The World is Flat ~ Thomas L. Friedman

On August 22, 2008, Thomas Friedman, speaking at a United Way conference in Greater New Hampshire made this statement in reference to his definition of the flat world and globalization, “whatever can be done will be done…the only question for you is will it be done by you or to you?’ (http://www.youtube.com/watch?v=oM2BguxRSyY) In reading chapters 15 and 17 of “The World is Flat” I would offer the question what kind(s) of leadership will it take for it to be done for the global common good?

These two chapters offer a fair amount of detail outlining the circumstances around 9/11 and the fears and insecurities that came as a result of the attacks on the US. Friedman points out that when your approach is out of fear, you risk losing your ability to be imaginative about what can be done. You risk forfeiting your ability to collaborate and problem solve for the common good. I believe that operating out of fear, is actually the opposite of falling and staying in love with the work as defined by Kouzes and Posner in the last chapter of the “Leadership Challenge.” Operating out of fear causes you to be suspicious of everything around you; you retreat inside and lose out on creativity and forward thinking.

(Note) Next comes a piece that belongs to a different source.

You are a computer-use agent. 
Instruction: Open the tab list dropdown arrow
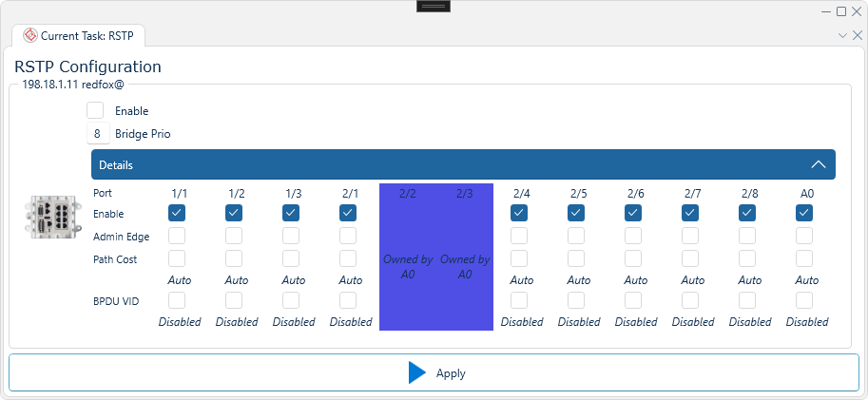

Hope is also lost. Operating out of love (and I acknowledge the discomfort with the term love) allows an openness to innovation and possibilities. Hope is gained. Friedman states that “there are two ways to flatten the world. One is to use your imagination to bring everyone up to the same level, and the other is to use your imagination to bring everyone down to the same level” (p.613). Can you site personal examples of when fear or love has affected your ability to bridge cultural (broadly defined i.e., language, ethnic, or class etc.) divides?

Friedman also talks about the too sick, the too disempowered and the too frustrated. These terms refer to a level of consciousness about the globalization and the notion of a flattened world. These terms are also about inequity of access to the opportunities that are afforded though a flattened world. The term “too sick” is a literal reference to people devastated by the ravage effects of the HIV/AIDS epidemic in certain parts of the world. It also refers to the illnesses brought on by extreme poverty and broken governments where there is no system or resources to connect to the flattening world; in essence these are the areas where the world is not flat and there is no consciousness of or connection to the technological advancements. The too disempowered refers to people who are keenly aware of the advancements that are around them but there is an inability to contribute to or benefit from the flatness in any meaningful way. The too frustrated, according to Friedman, are those feeling humiliated and threatened by the suddenness of the flattened world and their exposure to the entire world; the frustration can also arise from anger at their lack of having a voice. This is where some of the debate over globalization, for whose benefit, at whose expense comes in. This is also where some anti-American sentiment can arise in reference to the view that Americans are not always open to viewing the world from other perspectives. Here I will ask you to comment on globalization, the advancements and breakthroughs that not every one benefits from, the effects on the environment when more people can and do participate, and the implications that being a developed country means being like Americans.

Comments

I would like to focus on another of Friedman's topics, trust, and how that fits into the globalization discussion as well as how it ties into fear and love. I agree that trust is key to operating in the flat world. It is interesting to see how this plays out on a personal level and then collectively at the global level. Social networking cites liked LinkedIn, Facebook, and Twitter provide the opportunity to really "put ourselves out there" in a big way. I've done some informal surveys of friends and family and found it interesting that those who have issues with trust find much of this technology entirely too intrusive and only minimally participate in it if at all. So, already even in a "developed" country like the US their are disenfranchised groups who do not benefit entirely from the technology to connect the way others do. It is also interesting that most of the people who are doing very interesting things have little time to update their every move whereas others keep their pals posted on the status of their laundry (true story).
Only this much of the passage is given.